I've been focusing my efforts on learning how data science will help in the field of genomics. Medicine is likely to become more personalized over the next century, and treatments, preventative or reactive, are going to be increasingly based on what's in an individual's genome. Genomic information doesn't just tell you which diseases you're at risk for, but also how effective any given treatment might be in the face of a particular diagnosis.

I spent a lot of time a few years ago intensely studying the domain of machine learning and its variety of algorithms. This required me to go back and re-learn statistics and calculus, and learn linear algebra (which is awesome). What I lacked during this time in my life was a problem that I was interested in tackling. Studying machine learning without a goal in mind is a little like studying website programming without any idea of what kind of website you need or want to build. It's arguably a useful skill to have knowledge of, but while you're studying it can all feel a little abstract.

Bioinformatics is the academic field that exists at the slowly expanding intersection of biology and computer science. Much of it is algorithms on strings, since the concern has largely to do with sequences of nucleotides. For example, you might be looking for [single nucleotide polymorphisms](https://en.wikipedia.org/wiki/Single-nucleotide_polymorphism) in a particular genome compared against several others, and seeing how that single variance might correlate with the presence of a given disease in an individual. (The BRCA1 and BRCA2 genes are pertinent to [breast cancer](http://www.cancer.gov/about-cancer/causes-prevention/genetics/brca-fact-sheet#q1), for example.)

This isn't just a data problem; it's actually a big data problem. This was a buzzword in Silicon Valley the first time I visited back in early 2012. Entrepreneurs were tossing this into their venture capital presentations to help increase the odds of getting a check. What the hell is big data? Simply put: it's when you have so much data that it won't fit on a single computer, but you still need to analyze all of the data in aggregate, as if it were all on a single machine.

This matters in the field of genomics because a single human genome is 3.2 billion base pairs long. That's 3.2 billion A's, C's, G's, and T's. If each character of this alphabet takes up a single byte on a computer's hard drive, then after only one or two thousand individual genomes, you're pushing the limit of available storage space on your average computer.

And this completely ignores that fact that if you only had 2 genomes to compare against each other, going through both of them letter by letter, stepping over each nucleotide one at a time, looking for differences between the 2 of them, would take a very, very long time. It would also be, computationally speaking, extremely expensive. And that's just for 2 of them.

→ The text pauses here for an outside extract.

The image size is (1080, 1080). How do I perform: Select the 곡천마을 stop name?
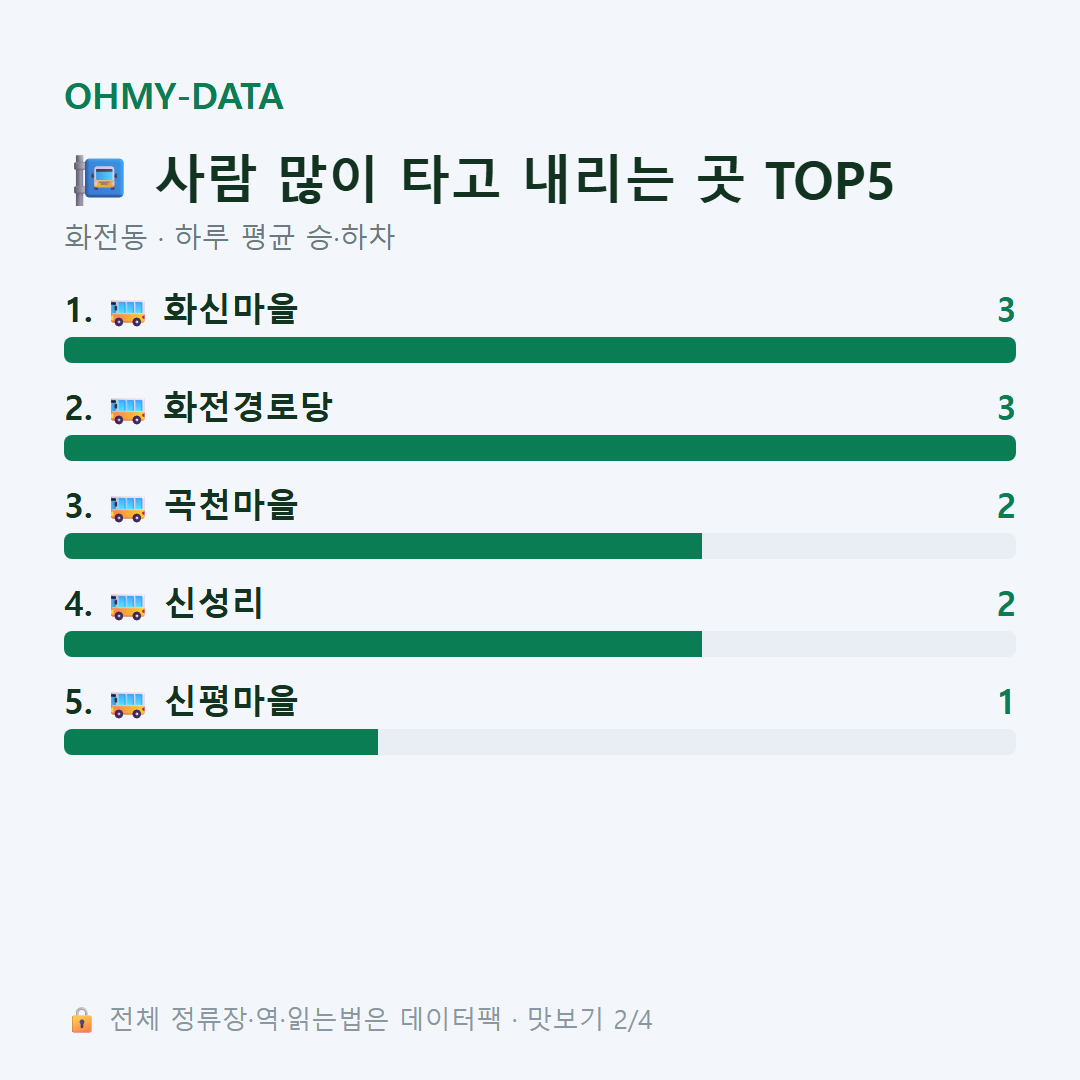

There are tools in the ecosystem that help, both in the form of bioinformatic algorithms (which are concerned with making genome comparisons computationally efficient) and big data analytics tools, like Hadoop and Spark (which are concerned with analyzing datasets that span multiple computers.) The latter is still nascent, and growing at an extremely fast pace. There's decades of work left to be done making sense of the data that we've accumulated thus far.